There is a real problem here in the spreading of the gospel for Life on the Vine and other emerging churches who live under the imposed conditions of the hostile suburbs. If hospitality is to be a central way of life for the spreading of the gospel, the alienation of the suburbs is a condition of our exile we must overcome. Elsewhere I have said:

… evangelical Christians must consistently invite our neighbors into our homes for dinner, sitting around laughing, talking, listening and asking questions of each other. The home is where we live, where we converse and settle conflict, where we raise children. We arrange our furniture and set forth our priorities in the home. We pray for each other there. We share hospitality out of His blessings there. In our homes then, strangers get full view of the message of our life. Inviting someone into our home for dinner says “here, take a look, I am taking a risk and inviting you into my life.” By inviting strangers over for dinner, we resist the fragmenting isolating forces of late capitalism in America. It is so exceedingly rare that just doing it speaks volumes as to what it means to be a Christian in a world of strangers.

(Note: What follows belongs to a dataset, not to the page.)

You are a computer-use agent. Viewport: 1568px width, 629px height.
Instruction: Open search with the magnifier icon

And yet this has proved so much harder than we had ever expected for the reasons I started out this post on. Inviting someone over for dinner in the suburbs is regularly considered pathological in these suburbs. Suburban people are either too busy, too self-protected or too worried what your agenda might be to ever come over. Likewise, I as a pastor and others in our church are regularly so busy, it hardly seems possible.

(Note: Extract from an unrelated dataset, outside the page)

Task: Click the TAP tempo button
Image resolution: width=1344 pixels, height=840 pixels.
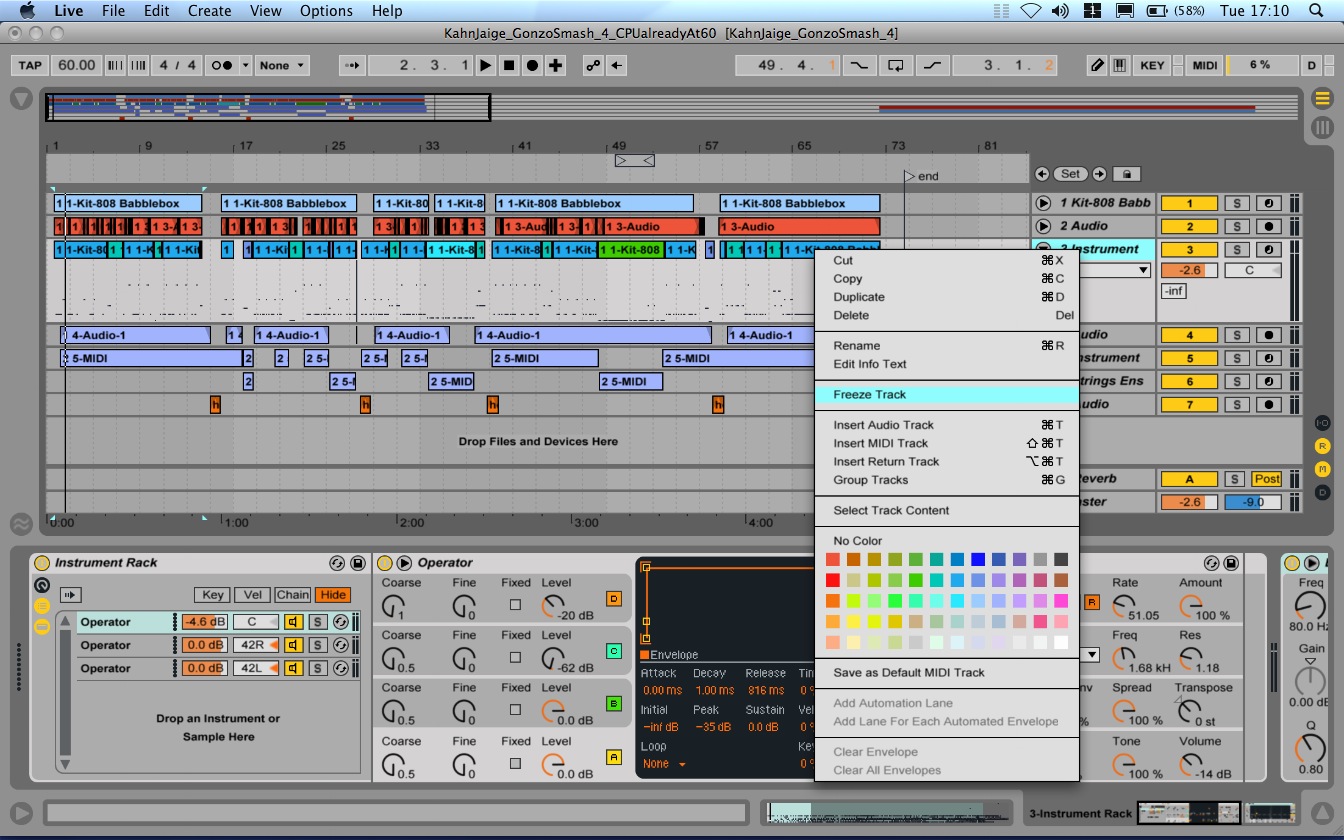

Do I believe it is impossible? No. We must continue to pursue a relentless practice of being hospitable as a distinctive subversive Christian act in the suburbs. I must change my life to live more simply, have more time and practice neighborhood acts of cooperative living. I must ask my neighbor, co-worker or friend in the park over for dinner “70 times 7” times if that is what it takes. The city seems less afflicted with the problems of the suburbs. So they say? Yet I lived there for many years and I cannot say there is too much difference in at least the increasingly larger wealthier gentrified parts of the city (where many of the emerging churches are camped out). What I worry about here is that the inner city has become the hip place to live as more people reverse commute in Chicago. Just as the rich fled the city 40 years ago now they flee the suburbs for the inner city. And of course emergent churches seem to be more attracted to the hip of the city. I however plead for a truly subversive Christianity that practices hospitality in the hostile worlds of the white washed suburbs. I plead for more emerging communities of faith in the suburbs. Let us seek to be faithful combating the overwhelming Walmartization of Christianity by a vigorous and relentless practice of hospitality.